Selesai. Itu adalah kalimat terakhir yang Dante ucapkan sebelum kembali meninggalkan Natalia seorang diri.
Sementara tangis Natalia kembali meledak, entah karena hal apa. Tetapi satu yang ia sadari, bahwa Dante benar-benar akan mempertahankannya. Tak peduli dengan masa lalunya yang membuat Dante menderita.
Padahal, pikiran terburuk Natalia adalah Dante akan mengusirnya setelah ini. Ia juga sempat berpikir jika Dante tak akan lagi menganggap Cali sebagai anaknya. Nyatanya pria itu berusaha untuk mempertahankan hubungan mereka meski kekecewaan tergambar jelas dalam wajahnya.
••••
“Kau tidak akan pergi kan, Cal?” Satu pertanyaan itu Dante utarakan pada Cali yang saat ini tengah berbaring di sisinya.

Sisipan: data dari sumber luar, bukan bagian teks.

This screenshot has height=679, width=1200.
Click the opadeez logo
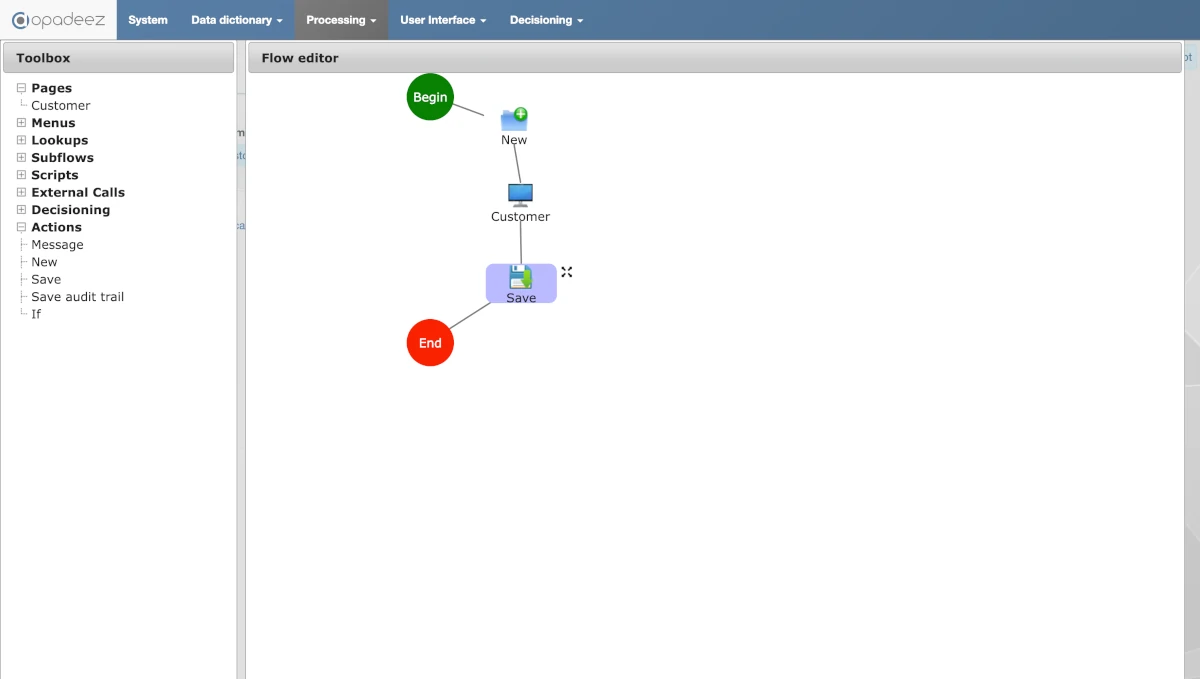pyautogui.click(x=58, y=19)
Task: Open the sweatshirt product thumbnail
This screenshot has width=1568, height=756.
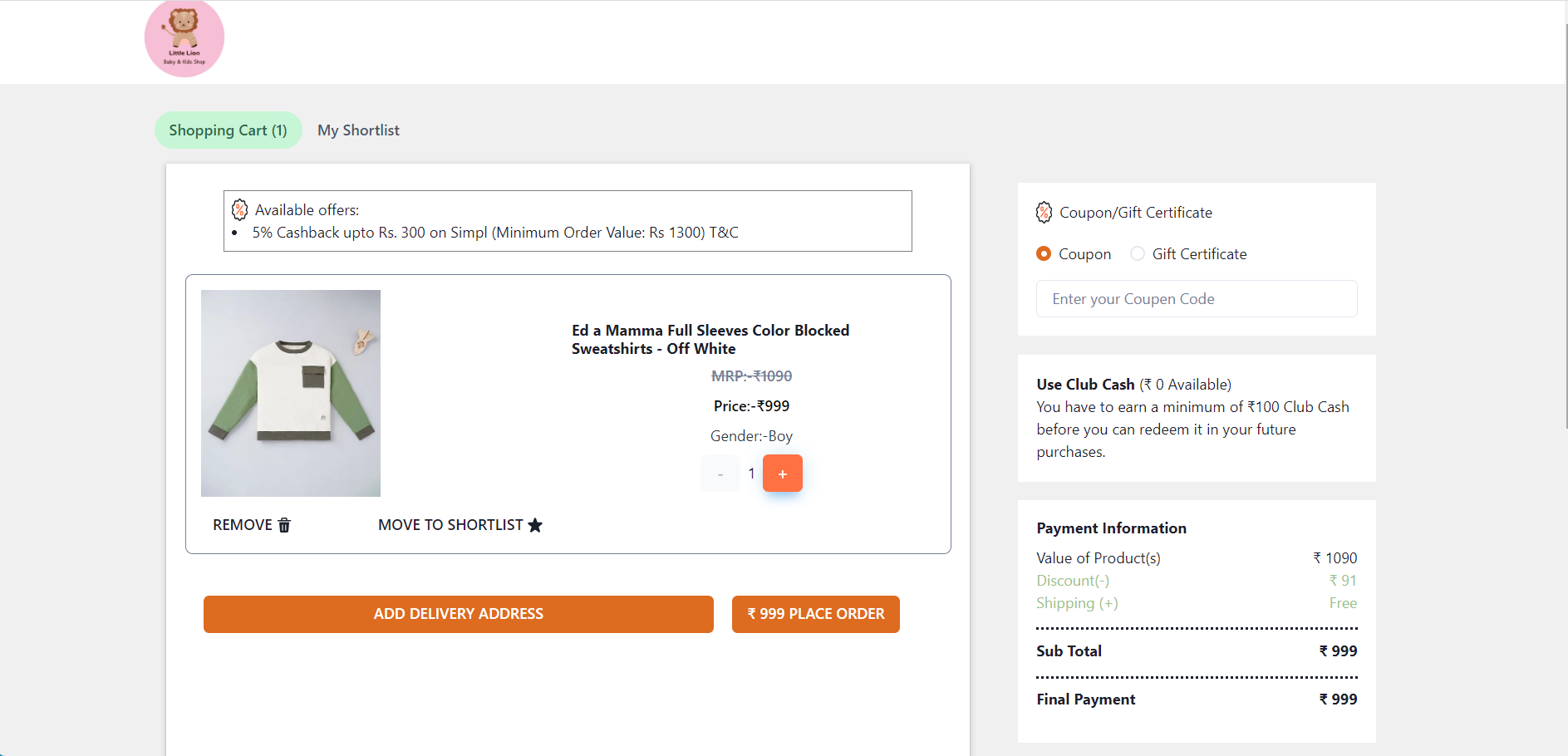Action: (291, 393)
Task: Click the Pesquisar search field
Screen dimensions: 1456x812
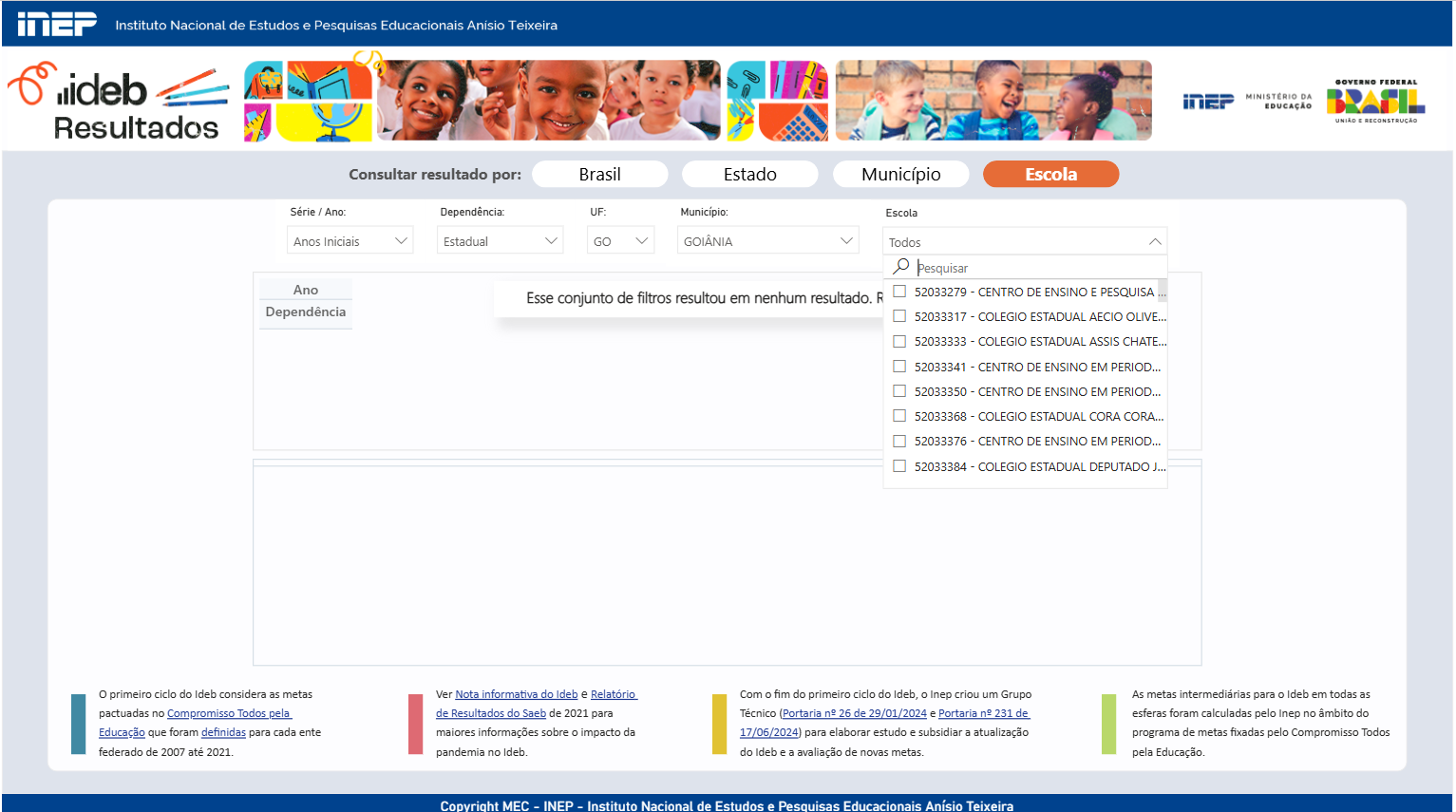Action: tap(1035, 268)
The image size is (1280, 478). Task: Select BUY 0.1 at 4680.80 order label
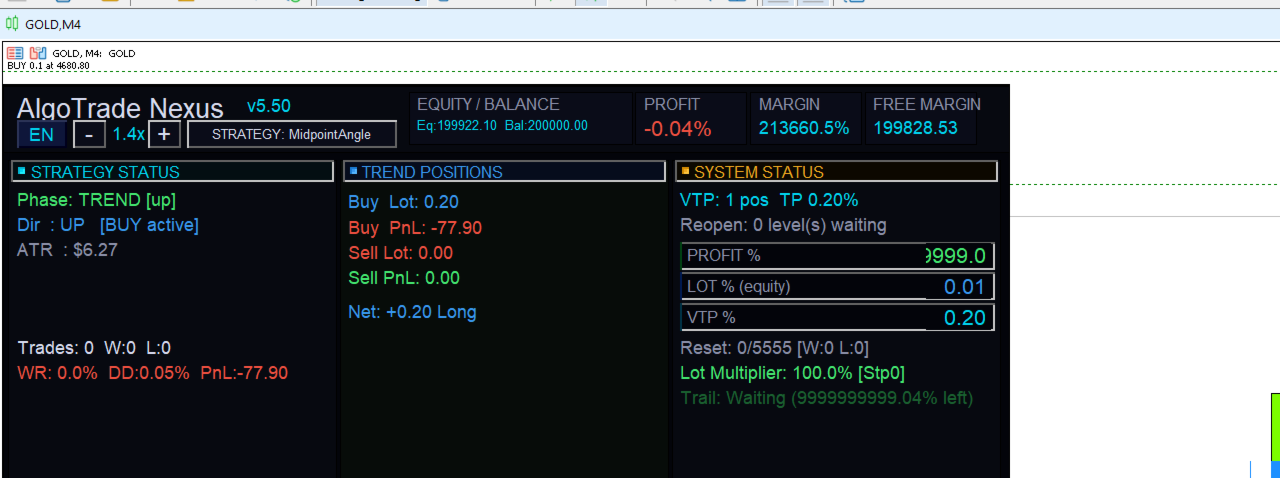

Dante sudah jauh lebih segar setelah mandi. Walau tetap tak menghilangkan gurat-gurat kekacauan dalam wajah tampannya. Dante pun tak kembali ke kamarnya. Ia masih mencoba untuk menenangkan pikirannya. Dan Cali adalah satu-satunya orang yang berhasil membuat dirinya tenang dalam sekejap.
Sepertinya malam ini Dante juga akan tidur bersama Cali. Gadis itu pun tak keberatan meski mulutnya terus-teruskan mengeluarkan pertanyaan kenapa mommy-nya tidak bergabung bersama mereka.
“Pergi ke mana, Dad?” Cali balik bertanya.
Dante tersenyum, menyadari bahwa anak sekecil Cali masih belum bisa memahami arti dari pertanyaannya. Ia lalu kembali membawa Cali ke dalam pelukannya, mengusap rambutnya sampai gadis kecil itu tertidur.
“Jangan pernah meninggalkan Daddy sendirian, Sayang,” lirih Dante sambil mengecup puncak kepala Cali.
Lama-kelamaan, Dante pun mulai memejamkan kedua matanya. Merasa begitu nyaman tanpa beban yang sebelumnya terasa begitu berat.
Dante sudah hampir sampai ke alam bawah sadarnya, tetapi masih beberapa persen saja karena telinganya kini masih bisa mendengar suara pintu yang dibuka. Lalu, derap langkah yang perlahan mendekat sebelum ia merasakan sisi kosong di sebelahnya melesak karena seseorang baru saja naik ke atas ranjang.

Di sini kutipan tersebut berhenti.